→ WORK REQUIRED
Each entry below is to be extracted exactly.

--------------------------------------------------

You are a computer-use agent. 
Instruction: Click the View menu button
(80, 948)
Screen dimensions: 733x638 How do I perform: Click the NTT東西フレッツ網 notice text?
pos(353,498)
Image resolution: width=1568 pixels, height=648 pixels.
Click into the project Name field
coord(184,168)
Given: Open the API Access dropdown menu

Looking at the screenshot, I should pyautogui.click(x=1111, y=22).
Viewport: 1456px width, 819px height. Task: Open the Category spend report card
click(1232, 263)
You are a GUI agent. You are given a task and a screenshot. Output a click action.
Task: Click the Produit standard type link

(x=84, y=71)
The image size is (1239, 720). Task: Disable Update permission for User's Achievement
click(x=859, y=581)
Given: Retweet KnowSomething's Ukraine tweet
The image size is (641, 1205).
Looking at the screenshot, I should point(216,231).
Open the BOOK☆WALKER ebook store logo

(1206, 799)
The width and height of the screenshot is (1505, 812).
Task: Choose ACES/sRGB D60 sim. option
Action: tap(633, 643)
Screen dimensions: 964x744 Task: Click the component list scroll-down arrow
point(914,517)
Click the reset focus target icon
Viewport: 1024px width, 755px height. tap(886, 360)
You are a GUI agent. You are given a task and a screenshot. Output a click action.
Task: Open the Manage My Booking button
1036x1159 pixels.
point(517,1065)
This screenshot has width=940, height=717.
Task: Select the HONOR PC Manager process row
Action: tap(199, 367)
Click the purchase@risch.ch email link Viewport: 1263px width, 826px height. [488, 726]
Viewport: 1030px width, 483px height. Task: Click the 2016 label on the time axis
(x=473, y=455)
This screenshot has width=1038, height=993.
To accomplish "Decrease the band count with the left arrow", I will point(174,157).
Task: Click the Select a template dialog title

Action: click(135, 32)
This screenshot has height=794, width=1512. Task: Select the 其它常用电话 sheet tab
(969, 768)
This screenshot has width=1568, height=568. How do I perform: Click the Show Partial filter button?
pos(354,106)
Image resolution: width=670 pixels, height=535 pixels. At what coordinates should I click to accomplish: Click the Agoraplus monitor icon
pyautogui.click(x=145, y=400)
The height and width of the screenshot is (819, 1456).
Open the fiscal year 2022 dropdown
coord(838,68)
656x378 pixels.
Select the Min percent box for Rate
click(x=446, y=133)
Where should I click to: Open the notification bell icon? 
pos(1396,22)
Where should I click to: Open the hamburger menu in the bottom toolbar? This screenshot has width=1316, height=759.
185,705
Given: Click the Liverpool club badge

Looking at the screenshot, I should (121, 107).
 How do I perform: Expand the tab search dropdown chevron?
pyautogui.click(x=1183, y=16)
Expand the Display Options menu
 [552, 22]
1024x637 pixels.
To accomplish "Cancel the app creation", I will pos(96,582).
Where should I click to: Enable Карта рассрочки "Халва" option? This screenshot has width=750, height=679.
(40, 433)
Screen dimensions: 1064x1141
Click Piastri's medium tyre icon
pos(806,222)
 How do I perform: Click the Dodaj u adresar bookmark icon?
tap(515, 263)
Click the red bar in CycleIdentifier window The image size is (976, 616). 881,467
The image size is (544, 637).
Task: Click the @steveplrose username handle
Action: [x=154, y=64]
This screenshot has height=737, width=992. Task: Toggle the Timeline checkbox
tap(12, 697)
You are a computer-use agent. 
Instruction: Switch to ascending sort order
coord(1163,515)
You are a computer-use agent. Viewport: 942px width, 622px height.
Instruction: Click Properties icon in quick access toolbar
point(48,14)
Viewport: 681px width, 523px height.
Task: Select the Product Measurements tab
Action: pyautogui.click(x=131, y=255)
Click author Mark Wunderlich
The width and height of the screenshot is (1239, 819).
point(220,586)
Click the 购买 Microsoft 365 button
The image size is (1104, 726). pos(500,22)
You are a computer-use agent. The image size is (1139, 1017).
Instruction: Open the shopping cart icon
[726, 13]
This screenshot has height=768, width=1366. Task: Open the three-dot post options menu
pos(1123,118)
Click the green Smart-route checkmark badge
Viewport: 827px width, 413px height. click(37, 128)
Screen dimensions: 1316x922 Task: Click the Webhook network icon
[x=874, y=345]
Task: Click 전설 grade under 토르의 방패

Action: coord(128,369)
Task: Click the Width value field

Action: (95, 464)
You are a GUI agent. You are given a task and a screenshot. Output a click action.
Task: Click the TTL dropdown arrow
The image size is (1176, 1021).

--------------------------------------------------

→ RESPONSE
You are a computer-use agent. 
Instruction: Click the View menu button
(80, 948)
Screen dimensions: 733x638 How do I perform: Click the NTT東西フレッツ網 notice text?
pos(353,498)
Image resolution: width=1568 pixels, height=648 pixels.
Click into the project Name field
coord(184,168)
Given: Open the API Access dropdown menu

Looking at the screenshot, I should pyautogui.click(x=1111, y=22).
Viewport: 1456px width, 819px height. Task: Open the Category spend report card
click(1232, 263)
You are a GUI agent. You are given a task and a screenshot. Output a click action.
Task: Click the Produit standard type link

(x=84, y=71)
The image size is (1239, 720). Task: Disable Update permission for User's Achievement
click(x=859, y=581)
Given: Retweet KnowSomething's Ukraine tweet
The image size is (641, 1205).
Looking at the screenshot, I should point(216,231).
Open the BOOK☆WALKER ebook store logo

(1206, 799)
The width and height of the screenshot is (1505, 812).
Task: Choose ACES/sRGB D60 sim. option
Action: tap(633, 643)
Screen dimensions: 964x744 Task: Click the component list scroll-down arrow
point(914,517)
Click the reset focus target icon
Viewport: 1024px width, 755px height. tap(886, 360)
You are a GUI agent. You are given a task and a screenshot. Output a click action.
Task: Open the Manage My Booking button
1036x1159 pixels.
point(517,1065)
This screenshot has width=940, height=717.
Task: Select the HONOR PC Manager process row
Action: tap(199, 367)
Click the purchase@risch.ch email link Viewport: 1263px width, 826px height. [488, 726]
Viewport: 1030px width, 483px height. Task: Click the 2016 label on the time axis
(x=473, y=455)
This screenshot has width=1038, height=993.
To accomplish "Decrease the band count with the left arrow", I will point(174,157).
Task: Click the Select a template dialog title

Action: click(135, 32)
This screenshot has height=794, width=1512. Task: Select the 其它常用电话 sheet tab
(969, 768)
This screenshot has width=1568, height=568. How do I perform: Click the Show Partial filter button?
pos(354,106)
Image resolution: width=670 pixels, height=535 pixels. At what coordinates should I click to accomplish: Click the Agoraplus monitor icon
pyautogui.click(x=145, y=400)
The height and width of the screenshot is (819, 1456).
Open the fiscal year 2022 dropdown
coord(838,68)
656x378 pixels.
Select the Min percent box for Rate
click(x=446, y=133)
Where should I click to: Open the notification bell icon? 
pos(1396,22)
Where should I click to: Open the hamburger menu in the bottom toolbar? This screenshot has width=1316, height=759.
185,705
Given: Click the Liverpool club badge

Looking at the screenshot, I should (121, 107).
 How do I perform: Expand the tab search dropdown chevron?
pyautogui.click(x=1183, y=16)
Expand the Display Options menu
 [552, 22]
1024x637 pixels.
To accomplish "Cancel the app creation", I will pos(96,582).
Where should I click to: Enable Карта рассрочки "Халва" option? This screenshot has width=750, height=679.
(40, 433)
Screen dimensions: 1064x1141
Click Piastri's medium tyre icon
pos(806,222)
 How do I perform: Click the Dodaj u adresar bookmark icon?
tap(515, 263)
Click the red bar in CycleIdentifier window The image size is (976, 616). 881,467
The image size is (544, 637).
Task: Click the @steveplrose username handle
Action: [x=154, y=64]
This screenshot has height=737, width=992. Task: Toggle the Timeline checkbox
tap(12, 697)
You are a computer-use agent. 
Instruction: Switch to ascending sort order
coord(1163,515)
You are a computer-use agent. Viewport: 942px width, 622px height.
Instruction: Click Properties icon in quick access toolbar
point(48,14)
Viewport: 681px width, 523px height.
Task: Select the Product Measurements tab
Action: pyautogui.click(x=131, y=255)
Click author Mark Wunderlich
The width and height of the screenshot is (1239, 819).
point(220,586)
Click the 购买 Microsoft 365 button
The image size is (1104, 726). pos(500,22)
You are a computer-use agent. The image size is (1139, 1017).
Instruction: Open the shopping cart icon
[726, 13]
This screenshot has height=768, width=1366. Task: Open the three-dot post options menu
pos(1123,118)
Click the green Smart-route checkmark badge
Viewport: 827px width, 413px height. click(37, 128)
Screen dimensions: 1316x922 Task: Click the Webhook network icon
[x=874, y=345]
Task: Click 전설 grade under 토르의 방패

Action: coord(128,369)
Task: Click the Width value field

Action: (95, 464)
You are a GUI agent. You are given a task and a screenshot. Output a click action.
Task: Click the TTL dropdown arrow
The image size is (1176, 1021).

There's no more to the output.